In early 2004, MacDonald says he met in New Orleans with Christopher Drake—whose records show claimed to be an employee in the “City of New Orleans, Mayor’s Office of Technology”—to propose a similar wi-fi system for the warehouse district. MacDonald worked as a subcontractor on that city’s camera project from 2004-06. He says it took most of the first year for him to discover Drake actually was an employee of Imagine Software, a consulting company owned by St. Pierre that had only one customer—the city of New Orleans.

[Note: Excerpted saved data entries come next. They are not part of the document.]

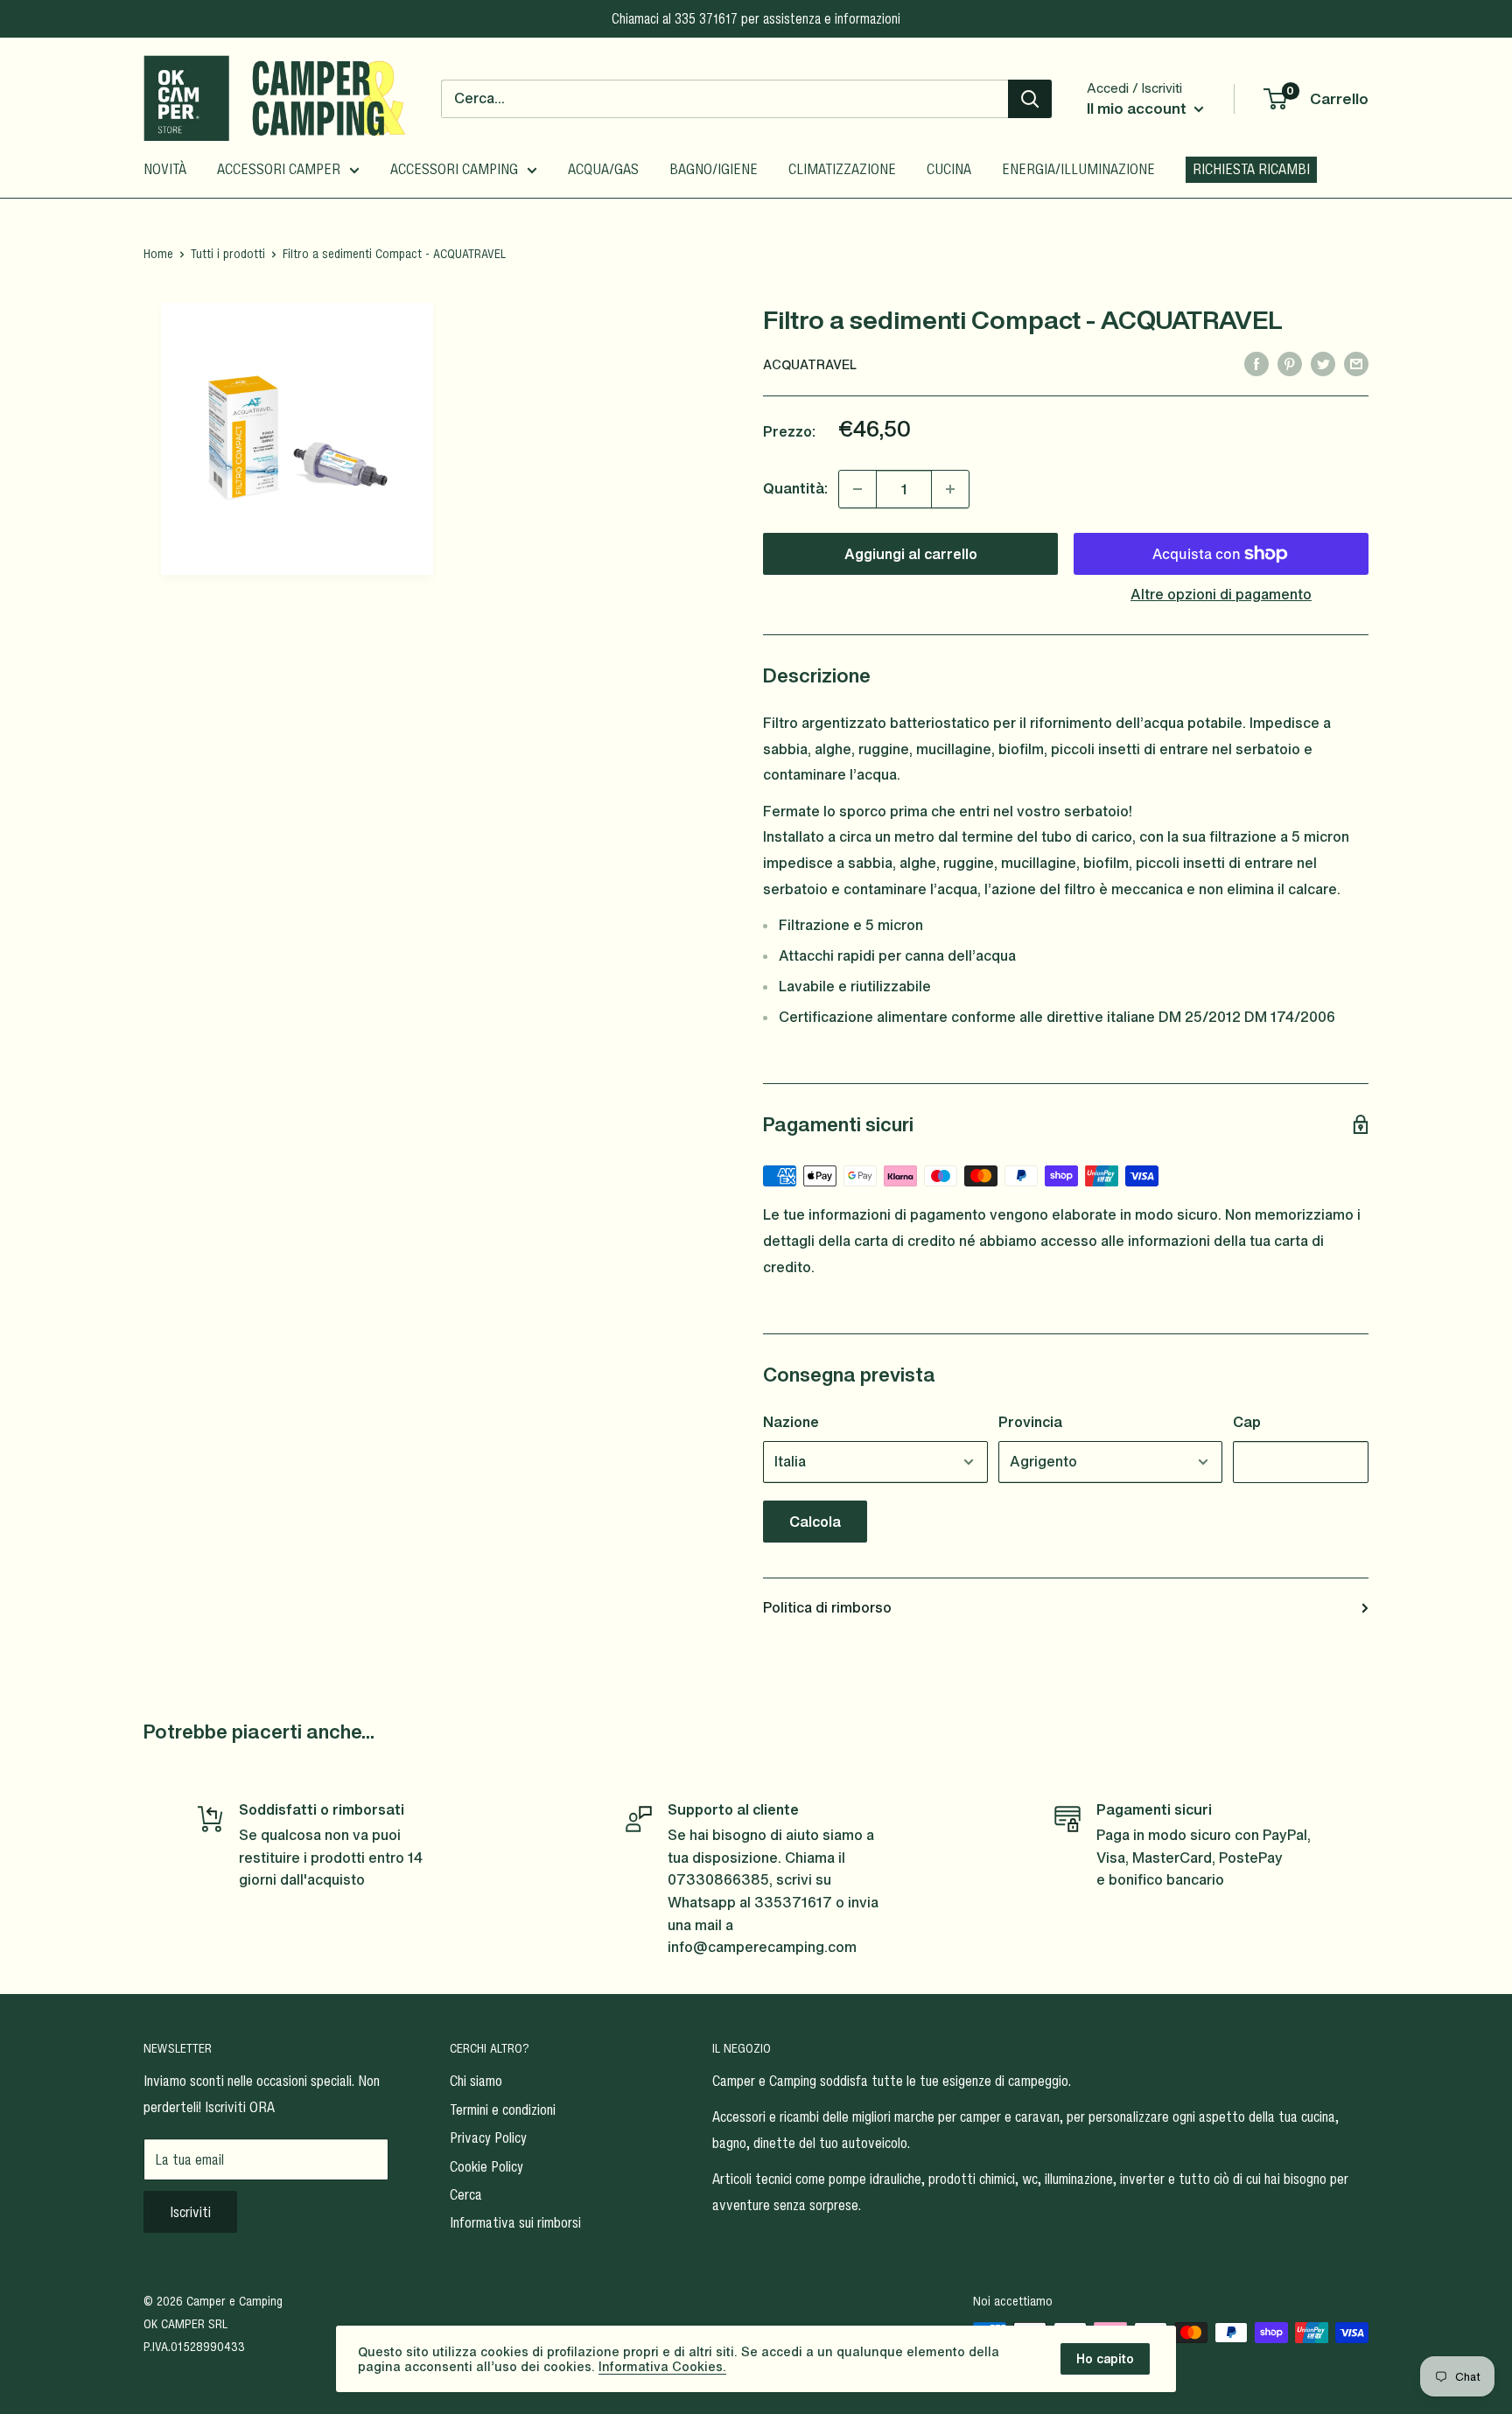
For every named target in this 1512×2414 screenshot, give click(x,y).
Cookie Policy (486, 2166)
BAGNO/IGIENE (713, 168)
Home (158, 253)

Drake worked at the firm from August 2002 to August 2004, according to a seven-page affidavit from the lawsuit. Early in Drake’s employment with NetMethods, which lasted from August 2004 to mid-2006, his paychecks came from Imagine. MacDonald says by the time he realized Drake’s role, he wasn’t being paid in a timely manner, and Imagine began representing itself as the company associated with the project. A disgusted MacDonald left the project, and St. Pierre’s company—operating under a new name, Veracent—took over MacDonald’s work.
After NetMethods was awarded Baton Rouge’s anti-terrorist camera job in 2006, MacDonald also abandoned wireless efforts in downtown. MacDonald and Southern Electronics contend NetMethods muscled them out of the Baton Rouge and New Orleans jobs.
“We put a lot of blood, sweat and tears into that downtown system,” MacDonald says. “It helped get us on the map and, quite frankly, a lot of cities and towns looked to our model.”
“Although I don’t have any proof or information that there is any wrongdoing in Baton Rouge, what we’re seeing coming out of New Orleans will most definitely trickle to Baton Rouge at some point in time.”
He believes greed has already held back Baton Rouge and the state technologically.
“To get companies to come down here, we have to get this kind of crap out of here,” MacDonald says. “Large software and IT companies refuse to do business in Louisiana because of these shenanigans.”